Praseodymium-Doped Cobalt Ferrite Nanoparticles: Novel Selective Anticancer Agents with Magnetic Modulation ^†

In the pursuit of multifunctional nanomaterials for oncological applications, cobalt ferrite nanoparticles doped with praseodymium (CoFe_2−yPryO₄, y = 0–0.2) were synthesized using a scalable sol–gel auto-combustion route and structurally tailored through controlled doping. These nanomaterials, further stabilized with (2-hydroxypropyl)-γ-cyclodextrin, demonstrated highly tunable magnetic, morphological, and biological behaviors [1]. X-ray diffraction and fourier transform infrared spectroscopy (FTIR) confirmed the phase purity and successful lattice incorporation of Pr³⁺ at low doping levels, while higher substitutions led to the emergence of a secondary PrFeO₃ phase. The dopant induced a consistent increase in lattice parameters and particle sizes, as seen in transmission electron microscopy (TEM), and influenced magnetic saturation and remanence, which declined with increased Pr content and cyclodextrin coating.
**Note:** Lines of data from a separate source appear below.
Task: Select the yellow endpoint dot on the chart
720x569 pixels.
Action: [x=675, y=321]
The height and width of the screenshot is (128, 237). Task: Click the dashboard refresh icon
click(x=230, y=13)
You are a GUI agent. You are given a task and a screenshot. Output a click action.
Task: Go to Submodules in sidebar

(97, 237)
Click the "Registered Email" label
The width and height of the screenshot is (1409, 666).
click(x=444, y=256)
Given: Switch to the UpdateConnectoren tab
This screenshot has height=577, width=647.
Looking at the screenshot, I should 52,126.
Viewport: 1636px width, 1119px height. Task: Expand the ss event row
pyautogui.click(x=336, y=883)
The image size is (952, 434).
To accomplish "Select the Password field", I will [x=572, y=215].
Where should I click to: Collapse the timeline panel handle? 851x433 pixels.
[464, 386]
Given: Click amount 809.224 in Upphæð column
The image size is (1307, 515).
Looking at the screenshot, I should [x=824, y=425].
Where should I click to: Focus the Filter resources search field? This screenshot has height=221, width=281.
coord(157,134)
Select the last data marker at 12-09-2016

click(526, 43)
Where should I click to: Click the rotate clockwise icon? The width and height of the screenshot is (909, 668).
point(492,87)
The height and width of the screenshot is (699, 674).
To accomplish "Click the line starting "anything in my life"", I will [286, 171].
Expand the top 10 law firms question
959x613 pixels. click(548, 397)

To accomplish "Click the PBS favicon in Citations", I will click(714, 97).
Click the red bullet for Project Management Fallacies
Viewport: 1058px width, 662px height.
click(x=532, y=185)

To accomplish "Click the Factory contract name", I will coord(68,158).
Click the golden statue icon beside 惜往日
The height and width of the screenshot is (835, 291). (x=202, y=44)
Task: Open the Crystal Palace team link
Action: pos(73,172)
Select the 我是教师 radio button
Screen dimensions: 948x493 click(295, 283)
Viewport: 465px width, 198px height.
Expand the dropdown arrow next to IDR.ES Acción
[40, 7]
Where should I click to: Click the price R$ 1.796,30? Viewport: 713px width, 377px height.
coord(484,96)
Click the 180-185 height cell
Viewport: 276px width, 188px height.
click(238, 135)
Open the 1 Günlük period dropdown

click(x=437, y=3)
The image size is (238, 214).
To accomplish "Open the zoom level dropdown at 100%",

Biologically, the nanoparticles exhibited minimal cytotoxicity in normal HaCaT keratinocytes, even at the highest concentrations tested, while exerting potent, dose-dependent antiproliferative effects on melanoma (A375), breast (MCF-7), and colorectal (HT-29) cancer cell lines. The Pr 6-CD and Pr 7-CD formulations stood out for their exceptional selectivity and low IC₅₀ values, supporting a direct correlation between Pr content and anticancer efficacy. These findings underscore the promise of Pr-doped cobalt ferrites as selective and biocompatible theranostic agents, warranting further in-depth mechanistic and translational studies.